▶ WHAT YOU WILL DO
Answer with a bare number: the count of lines in the data below that contain the word "display".

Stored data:

== Segment start ==

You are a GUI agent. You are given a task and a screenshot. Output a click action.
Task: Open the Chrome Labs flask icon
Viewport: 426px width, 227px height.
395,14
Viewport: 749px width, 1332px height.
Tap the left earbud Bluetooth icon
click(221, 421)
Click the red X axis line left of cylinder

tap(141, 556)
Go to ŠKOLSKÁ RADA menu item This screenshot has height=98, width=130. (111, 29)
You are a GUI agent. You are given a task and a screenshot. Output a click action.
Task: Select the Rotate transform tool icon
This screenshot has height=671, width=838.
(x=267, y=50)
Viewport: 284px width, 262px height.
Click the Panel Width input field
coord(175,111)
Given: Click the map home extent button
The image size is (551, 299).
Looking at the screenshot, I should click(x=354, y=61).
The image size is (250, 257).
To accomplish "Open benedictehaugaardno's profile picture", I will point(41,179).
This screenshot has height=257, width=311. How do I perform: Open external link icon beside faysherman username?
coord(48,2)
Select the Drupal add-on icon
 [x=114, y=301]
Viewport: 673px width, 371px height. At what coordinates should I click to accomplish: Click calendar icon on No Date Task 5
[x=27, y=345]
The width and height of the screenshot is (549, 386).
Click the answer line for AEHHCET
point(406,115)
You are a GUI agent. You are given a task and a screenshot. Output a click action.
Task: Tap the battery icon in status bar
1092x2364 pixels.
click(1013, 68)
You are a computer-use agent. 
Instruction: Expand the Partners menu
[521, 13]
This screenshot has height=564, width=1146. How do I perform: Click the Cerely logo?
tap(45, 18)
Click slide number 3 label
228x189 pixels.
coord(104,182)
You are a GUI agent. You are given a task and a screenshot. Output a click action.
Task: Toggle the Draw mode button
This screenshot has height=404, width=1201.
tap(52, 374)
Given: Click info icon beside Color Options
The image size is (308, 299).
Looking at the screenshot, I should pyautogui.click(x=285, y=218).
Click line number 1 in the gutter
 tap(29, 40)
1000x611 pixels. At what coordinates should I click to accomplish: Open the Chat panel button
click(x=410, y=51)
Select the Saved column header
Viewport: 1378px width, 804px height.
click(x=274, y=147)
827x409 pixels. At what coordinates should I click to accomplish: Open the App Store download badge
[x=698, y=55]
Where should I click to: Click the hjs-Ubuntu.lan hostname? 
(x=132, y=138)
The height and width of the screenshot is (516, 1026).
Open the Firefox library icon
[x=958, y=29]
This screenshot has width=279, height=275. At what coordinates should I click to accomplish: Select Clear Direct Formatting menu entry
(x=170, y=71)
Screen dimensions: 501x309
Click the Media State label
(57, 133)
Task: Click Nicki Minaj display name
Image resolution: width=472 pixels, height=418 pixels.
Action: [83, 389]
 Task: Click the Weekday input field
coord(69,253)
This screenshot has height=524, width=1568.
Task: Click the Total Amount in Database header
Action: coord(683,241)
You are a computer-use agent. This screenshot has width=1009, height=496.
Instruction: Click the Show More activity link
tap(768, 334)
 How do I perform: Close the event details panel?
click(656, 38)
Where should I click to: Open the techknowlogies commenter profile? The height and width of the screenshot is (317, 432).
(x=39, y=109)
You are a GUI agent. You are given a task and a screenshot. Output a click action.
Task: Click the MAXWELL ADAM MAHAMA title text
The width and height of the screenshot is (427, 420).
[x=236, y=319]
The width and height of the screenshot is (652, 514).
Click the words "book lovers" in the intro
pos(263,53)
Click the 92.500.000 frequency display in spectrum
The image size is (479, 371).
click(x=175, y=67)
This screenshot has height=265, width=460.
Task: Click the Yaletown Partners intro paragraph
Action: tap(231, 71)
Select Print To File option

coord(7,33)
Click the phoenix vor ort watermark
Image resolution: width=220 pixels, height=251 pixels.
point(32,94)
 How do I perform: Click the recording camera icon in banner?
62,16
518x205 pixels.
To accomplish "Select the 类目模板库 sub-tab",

== Segment end ==

▶ RESPONSE AREA
2